La loi prévoyant le renflouement de tout déficit du FISF sur une période de cinq ans, l’AMF a fait passer les conseillers à la caisse. « Nos cotisations ont bondi de 220 % », calcule Léon Lemoine. À la fin de 2010, soit plus de trois après la ponction, on croyait que le déficit du FISF aurait été ramené à quelque 10 millions de dollars. Mais non. « Les états financiers de l’AMF montrent que le manque à gagner se chiffre à 27,5 millions. C’est plus substantiel qu’au départ ! », déplore le porte-parole du RICIFQ. Résultat ? « Il va nous rester plusieurs années, voire une décennie, avant de renflouer le FISF », déplore-t-il.

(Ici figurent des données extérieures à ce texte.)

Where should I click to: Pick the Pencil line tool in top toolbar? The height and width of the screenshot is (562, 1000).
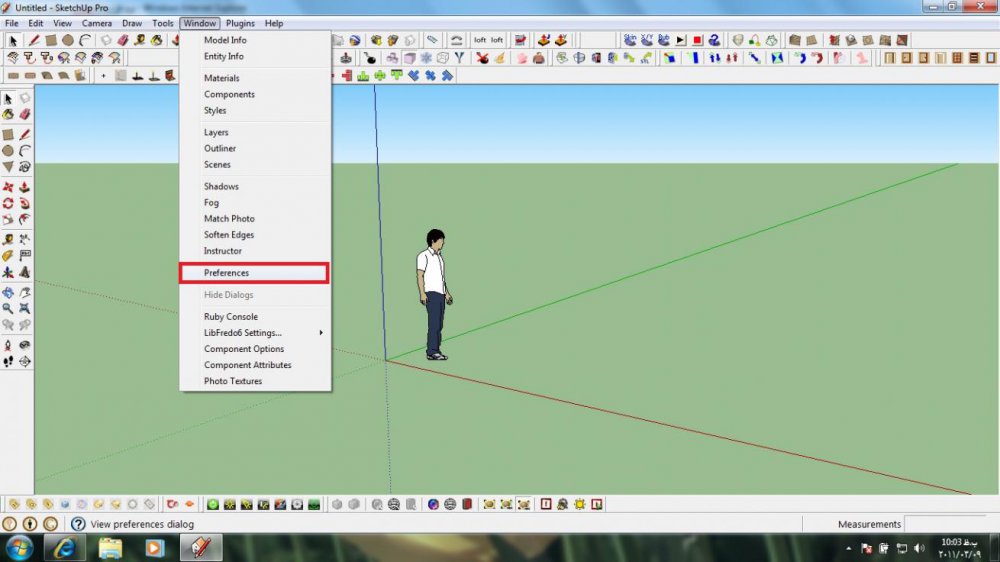point(33,40)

Luc Labelle, président et chef de la direction de la CSF

Luc Labelle, président et chef de la direction de la CSF

Indemnisation incomplète et inadéquate Également heureux que les victimes de Norbourg ont pu récupérer leur dû, Luc Labelle se réjouit que les 55 millions de dollars seront versés « par des intervenants qui ne cotisent pas au FISF ».

Le président et chef de la direction de la Chambre de la sécurité financière constate que cette affaire montre avec éloquence les carences entourant la protection des investisseurs du Québec. « Il faut revoir la structuration de l’indemnisation au Québec, car elle est très incomplète et probablement inadéquate ». L’occasion est belle de tout mettre sur la table : ce qui doit être indemnisé, ce qui ne doit pas l’être, qui doit financer quoi, etc.

De manière continue depuis 2007, la Chambre fait des représentations auprès du gouvernement pour le sensibiliser à cette question. « Il en va de la confiance des investisseurs dans la crédibilité du système financier », note Luc Labelle. Avec le dénouement du scandale Norbourg, le régulateur devrait en profiter pour mettre ce dossier à l’ordre du jour, croit-il.

Les conseillers seuls avec la facture Pour Léon Lemoine, l’entente intervenue entre les parties impliquées dans le recours collectif dans le dossier Norbourg ne modifie en rien le quotidien des conseillers. Depuis l’éclatement du scandale en 2005, tout a changé pour eux. « Avant, nous n’avions qu’à décrire nos produits et services à nos clients. Maintenant, nous devons leur dire qui nous sommes, montrer que nos permis sont en règle, leur expliquer la différence entre Norbourg et notre pratique, etc. Nous sommes tenus de faire un travail supplémentaire de pédagogue », souligne-t-il.

Et puis, le souvenir du ressac Norbourg lui laisse un goût amer. « Nous étions seuls sur la ligne de feu à écouter, à consoler et à réconforter nos clients. Nous le sommes tout autant pour défendre notre réputation. L’image du ‘bandit à cravate’ reste incrustée dans la mémoire collective. Ça laisse de traces et nous demeurons seuls avec la facture », se désole-t-il.